An udder throwback: Milk Bar at State Fair still pours milk for a quarter
By Laura Reiley, Cornell Chronicle
“I remember when a cup of milk at the fair cost a quarter.”
Folks stood in line at the New York State Fair in the big Dairy Building and when they shuffled to the front, they handed over a shiny quarter, maybe two dimes and a nickel, and got an ice-cold cup of milk in exchange. It was this way in 1983, the year “Risky Business” came out and Michael Jackson’s “Billie Jean” dominated the airwaves.
And it is precisely what it costs in 2024. Well, customers buy tokens worth 25 cents and then hand them over to the teens behind the counter. There’s a steady plink of tokens in aluminum buckets along the eight milk stations in the cavernous building, teens toggling between the spigots that dispense white milk and those that dispense chocolate.

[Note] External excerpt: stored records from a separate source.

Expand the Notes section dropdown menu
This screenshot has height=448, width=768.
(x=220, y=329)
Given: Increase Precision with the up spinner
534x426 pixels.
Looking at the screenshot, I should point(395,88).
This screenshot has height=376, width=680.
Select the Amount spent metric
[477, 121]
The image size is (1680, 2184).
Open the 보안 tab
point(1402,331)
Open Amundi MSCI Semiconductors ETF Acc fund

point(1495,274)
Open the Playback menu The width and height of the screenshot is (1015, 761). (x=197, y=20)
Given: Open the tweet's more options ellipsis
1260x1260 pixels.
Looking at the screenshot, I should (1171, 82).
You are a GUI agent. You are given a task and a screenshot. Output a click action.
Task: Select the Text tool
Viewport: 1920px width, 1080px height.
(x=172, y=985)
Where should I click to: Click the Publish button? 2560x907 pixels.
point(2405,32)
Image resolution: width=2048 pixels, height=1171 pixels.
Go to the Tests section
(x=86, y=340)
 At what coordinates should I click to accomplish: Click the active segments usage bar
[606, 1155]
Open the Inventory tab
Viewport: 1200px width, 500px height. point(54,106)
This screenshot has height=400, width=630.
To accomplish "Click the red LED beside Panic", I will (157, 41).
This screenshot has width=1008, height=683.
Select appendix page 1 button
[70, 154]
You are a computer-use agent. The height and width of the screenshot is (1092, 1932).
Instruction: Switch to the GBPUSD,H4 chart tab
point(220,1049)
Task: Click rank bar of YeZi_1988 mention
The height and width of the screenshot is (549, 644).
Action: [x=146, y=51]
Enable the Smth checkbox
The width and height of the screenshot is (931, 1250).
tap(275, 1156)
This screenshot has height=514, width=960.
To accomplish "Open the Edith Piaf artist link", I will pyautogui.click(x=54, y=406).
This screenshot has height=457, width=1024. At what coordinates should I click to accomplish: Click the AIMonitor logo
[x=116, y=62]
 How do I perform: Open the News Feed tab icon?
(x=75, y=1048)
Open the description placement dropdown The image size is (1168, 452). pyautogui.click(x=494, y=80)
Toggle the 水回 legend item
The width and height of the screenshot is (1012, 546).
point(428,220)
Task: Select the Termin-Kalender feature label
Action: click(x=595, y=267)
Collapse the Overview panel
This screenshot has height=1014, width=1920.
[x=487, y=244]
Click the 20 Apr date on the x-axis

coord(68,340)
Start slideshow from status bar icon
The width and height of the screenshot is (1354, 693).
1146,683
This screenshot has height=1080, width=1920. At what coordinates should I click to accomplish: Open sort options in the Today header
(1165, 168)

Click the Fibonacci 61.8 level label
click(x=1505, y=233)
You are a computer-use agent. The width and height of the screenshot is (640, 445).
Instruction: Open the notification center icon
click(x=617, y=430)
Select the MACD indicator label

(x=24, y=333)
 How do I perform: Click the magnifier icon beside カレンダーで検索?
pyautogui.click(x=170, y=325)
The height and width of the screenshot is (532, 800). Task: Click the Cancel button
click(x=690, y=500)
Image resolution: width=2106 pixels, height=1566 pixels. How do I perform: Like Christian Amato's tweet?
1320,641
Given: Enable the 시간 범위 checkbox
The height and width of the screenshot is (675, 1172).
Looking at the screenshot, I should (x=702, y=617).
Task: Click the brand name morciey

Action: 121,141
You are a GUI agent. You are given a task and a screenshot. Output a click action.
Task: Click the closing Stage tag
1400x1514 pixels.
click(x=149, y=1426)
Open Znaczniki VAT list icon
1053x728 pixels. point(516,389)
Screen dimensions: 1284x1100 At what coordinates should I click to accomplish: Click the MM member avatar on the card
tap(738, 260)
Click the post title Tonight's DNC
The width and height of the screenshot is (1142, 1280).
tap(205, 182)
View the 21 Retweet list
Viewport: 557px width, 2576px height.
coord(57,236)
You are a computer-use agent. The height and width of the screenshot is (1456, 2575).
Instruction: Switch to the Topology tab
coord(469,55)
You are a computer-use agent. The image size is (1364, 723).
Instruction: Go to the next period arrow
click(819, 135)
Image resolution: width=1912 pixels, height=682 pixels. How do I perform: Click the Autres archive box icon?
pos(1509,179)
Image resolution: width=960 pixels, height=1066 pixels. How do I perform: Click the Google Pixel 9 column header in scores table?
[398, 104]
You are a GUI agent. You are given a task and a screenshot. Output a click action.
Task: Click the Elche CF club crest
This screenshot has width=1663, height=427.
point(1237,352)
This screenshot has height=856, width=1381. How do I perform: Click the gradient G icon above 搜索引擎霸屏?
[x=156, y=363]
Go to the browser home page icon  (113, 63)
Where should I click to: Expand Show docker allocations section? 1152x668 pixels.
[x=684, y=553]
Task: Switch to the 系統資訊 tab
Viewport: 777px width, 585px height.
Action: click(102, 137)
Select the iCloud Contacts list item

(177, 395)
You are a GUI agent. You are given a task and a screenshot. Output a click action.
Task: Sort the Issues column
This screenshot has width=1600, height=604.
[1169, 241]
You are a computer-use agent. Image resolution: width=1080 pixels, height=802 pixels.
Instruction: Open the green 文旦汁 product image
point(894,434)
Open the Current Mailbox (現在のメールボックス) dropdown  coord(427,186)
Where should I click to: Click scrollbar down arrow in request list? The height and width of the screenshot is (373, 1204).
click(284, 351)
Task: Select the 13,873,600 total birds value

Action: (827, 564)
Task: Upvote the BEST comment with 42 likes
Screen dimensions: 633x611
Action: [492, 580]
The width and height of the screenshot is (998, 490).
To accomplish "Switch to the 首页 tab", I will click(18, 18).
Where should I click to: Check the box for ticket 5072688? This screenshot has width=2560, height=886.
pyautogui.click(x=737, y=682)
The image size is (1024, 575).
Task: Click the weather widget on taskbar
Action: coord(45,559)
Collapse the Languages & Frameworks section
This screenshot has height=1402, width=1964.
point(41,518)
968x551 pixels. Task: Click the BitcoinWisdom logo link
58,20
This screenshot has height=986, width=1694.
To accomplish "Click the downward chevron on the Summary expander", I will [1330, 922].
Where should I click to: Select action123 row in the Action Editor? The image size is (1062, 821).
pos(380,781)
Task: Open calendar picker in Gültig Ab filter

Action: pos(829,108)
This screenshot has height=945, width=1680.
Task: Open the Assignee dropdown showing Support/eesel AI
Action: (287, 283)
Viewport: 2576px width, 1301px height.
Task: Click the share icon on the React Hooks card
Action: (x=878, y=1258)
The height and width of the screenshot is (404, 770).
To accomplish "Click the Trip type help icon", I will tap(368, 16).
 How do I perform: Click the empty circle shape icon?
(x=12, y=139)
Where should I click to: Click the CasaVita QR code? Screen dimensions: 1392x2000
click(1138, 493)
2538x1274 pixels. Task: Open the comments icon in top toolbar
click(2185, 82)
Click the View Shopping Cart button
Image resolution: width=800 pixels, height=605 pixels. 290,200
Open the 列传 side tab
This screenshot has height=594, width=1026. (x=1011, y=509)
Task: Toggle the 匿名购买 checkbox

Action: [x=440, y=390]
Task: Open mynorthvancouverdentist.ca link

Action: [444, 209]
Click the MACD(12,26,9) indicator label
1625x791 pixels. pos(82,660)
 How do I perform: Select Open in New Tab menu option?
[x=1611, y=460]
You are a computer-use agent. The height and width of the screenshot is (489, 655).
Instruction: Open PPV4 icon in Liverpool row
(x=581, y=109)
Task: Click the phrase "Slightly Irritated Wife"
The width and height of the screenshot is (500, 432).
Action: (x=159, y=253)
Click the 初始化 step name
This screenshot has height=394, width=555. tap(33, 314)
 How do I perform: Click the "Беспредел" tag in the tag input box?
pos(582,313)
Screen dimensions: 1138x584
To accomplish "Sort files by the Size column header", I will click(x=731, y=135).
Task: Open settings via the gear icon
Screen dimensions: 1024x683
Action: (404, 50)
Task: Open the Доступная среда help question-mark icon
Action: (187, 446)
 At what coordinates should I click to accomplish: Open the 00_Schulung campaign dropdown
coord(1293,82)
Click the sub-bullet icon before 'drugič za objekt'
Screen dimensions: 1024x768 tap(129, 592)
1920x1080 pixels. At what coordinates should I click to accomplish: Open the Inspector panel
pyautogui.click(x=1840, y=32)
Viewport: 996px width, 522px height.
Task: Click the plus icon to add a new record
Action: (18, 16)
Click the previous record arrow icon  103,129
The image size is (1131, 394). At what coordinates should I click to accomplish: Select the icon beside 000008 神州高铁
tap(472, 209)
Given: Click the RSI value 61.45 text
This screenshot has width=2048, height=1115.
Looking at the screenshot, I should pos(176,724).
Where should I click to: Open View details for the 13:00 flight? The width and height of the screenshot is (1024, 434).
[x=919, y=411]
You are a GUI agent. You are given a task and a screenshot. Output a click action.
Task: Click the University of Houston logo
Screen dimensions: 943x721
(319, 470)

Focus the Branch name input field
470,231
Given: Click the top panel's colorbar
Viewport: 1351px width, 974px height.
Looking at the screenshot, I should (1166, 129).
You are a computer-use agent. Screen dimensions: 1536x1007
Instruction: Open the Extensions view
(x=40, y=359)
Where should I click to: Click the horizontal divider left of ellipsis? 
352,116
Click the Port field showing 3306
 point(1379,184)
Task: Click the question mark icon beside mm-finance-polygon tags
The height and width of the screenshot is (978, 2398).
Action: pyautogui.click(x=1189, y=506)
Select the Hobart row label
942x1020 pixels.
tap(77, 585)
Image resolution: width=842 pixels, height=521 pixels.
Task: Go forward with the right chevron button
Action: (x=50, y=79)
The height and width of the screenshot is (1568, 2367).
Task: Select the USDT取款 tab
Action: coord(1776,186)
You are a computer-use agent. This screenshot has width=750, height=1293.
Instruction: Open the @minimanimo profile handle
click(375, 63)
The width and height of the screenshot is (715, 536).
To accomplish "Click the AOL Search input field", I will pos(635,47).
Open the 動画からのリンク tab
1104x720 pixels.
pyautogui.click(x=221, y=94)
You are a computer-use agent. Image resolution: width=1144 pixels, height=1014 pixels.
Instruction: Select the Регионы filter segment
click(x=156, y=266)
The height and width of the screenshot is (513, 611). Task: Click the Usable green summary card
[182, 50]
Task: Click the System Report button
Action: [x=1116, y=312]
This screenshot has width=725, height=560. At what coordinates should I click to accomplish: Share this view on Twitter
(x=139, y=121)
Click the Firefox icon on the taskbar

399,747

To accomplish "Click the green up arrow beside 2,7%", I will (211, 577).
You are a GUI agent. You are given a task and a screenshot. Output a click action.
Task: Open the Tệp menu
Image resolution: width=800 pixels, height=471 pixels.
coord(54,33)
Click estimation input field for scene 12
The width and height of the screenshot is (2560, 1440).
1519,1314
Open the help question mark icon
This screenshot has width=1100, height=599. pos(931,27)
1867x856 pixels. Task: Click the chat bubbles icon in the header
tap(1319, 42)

The students, many as young as 14, applied and were hired by Cornell Cooperative Extension and trained over several days as part of a 4-H youth development workforce program, touring dairies to learn about the milk industry, visiting the Cornell Dairy Research Center and Cornell AgriTech in Geneva, New York, to dive into the challenges and technologies harvested to ensure a safe milk supply. The New York State Milk Bar has become an opportunity for workforce development through a partnership between New York State Department of Agriculture and Markets and Cornell Cooperative Extension.
For many it is a first job, a first paycheck, the first exposure to the bewildering idea that the customer is always right.
The teens explain that strawberry milk is only offered the last couple days of the fair (not enough spigots, so chocolate gets swapped out). They must gently decline to fill gallon jugs for thirsty customers while graciously filling sippy cups for toddler patrons.
The Milk Bar used to be owned by a for-profit business called NYS Dairy Exhibits, but they pulled out in 2017, after 60 years, because they said they were losing money.
“The State Fair called us with a request to help run the milk bar. We wanted to show up as good partners and took this on,” said Victoria Giarratano, assistant director of agriculture, food systems and community development at CCE. “So, I called Dan Welch, because he’s in the state’s largest dairy county.”
Daniel Welch, executive director of CCE Cayuga County, put out a call on social media. The first year they were scrambling to get applicants, last year they had just enough and this year they had 90 applicants for 40 slots.
“We added a little more education this year — more dairy education, more about food safety and hygiene, about general employability,” Welch said as he trailed a group of about a dozen students as they toured the Cornell Dairy Research Center.
The students learned about rotary and parallel milking parlors, about how each cow has a specific ID, so the dairy knows precisely how much milk she is producing each day. They learned that whole milk is 3.25% fat while low fat is 2%. They heard about the AI system that monitors the parlor to detect cows and how employees are milking, and they saw the experimental respiration chamber that measures cows’ methane exhalation.
“Do you have any questions?” repeatedly asked Samantha Schon, the farm manager at Cornell Dairy Research Center. A hand went up: “Do you have any calves?”
Even the coolest among the students couldn’t feign indifference in the long row of calf pens, many of the baby cows eager to nuzzle and lick the newcomers.
A week later, those same kids stood behind the Dairy Bar counter at 10 a.m., wearing rubber gloves and CCE visors. Outside “The Star-Spangled Banner” played, opening-day fairgoers stood at attention, and after the “home of the brave” rang out, hundreds of folks made their way inside.
Michael Jackson and his granddaughter, Madison, both from East Syracuse, were among the first customers, starting their day at the fair with cups of chocolate milk.
“Perfect, as always,” Michael Jackson said, swiping the back of his hand across upper lip.
Little kids carried their milk carefully across the shiny expanse of floor as if cups contained fissile material. Some drank fast: “Chug it! It’s ice cold!” Others, slow: “I want to savor the flavor.” In all, the teens poured nearly 30,000 cups of milk that first day.
“We’re building tomorrow’s workforce,” Giarratano said of the program. “We try to turn it into workforce development, with training tours and soft-skills training. We teach them how to fill out a timecard and we bring in a bank to teach them how to budget. Many of them don’t have bank accounts to deposit their checks in, so we help them with that.”
As the first day of the fair gets close to lunch time, there’s a bit of a lull in the milk bar traffic. The teens restock cups and wipe down the sinks.
For Julian Richardson of New York City, this is a first job.
“I’ve cleaned cars before, but this will be the first real paycheck,” he said.
What will he do with the money?
“I might save up, but I’m not sure.”
At a nearby station, Naiya Bhattacharjee, of Jamesville, New York, was more certain.
“My mom is trying to get me to be more responsible with money,” she said. “A lot of it is going into savings.”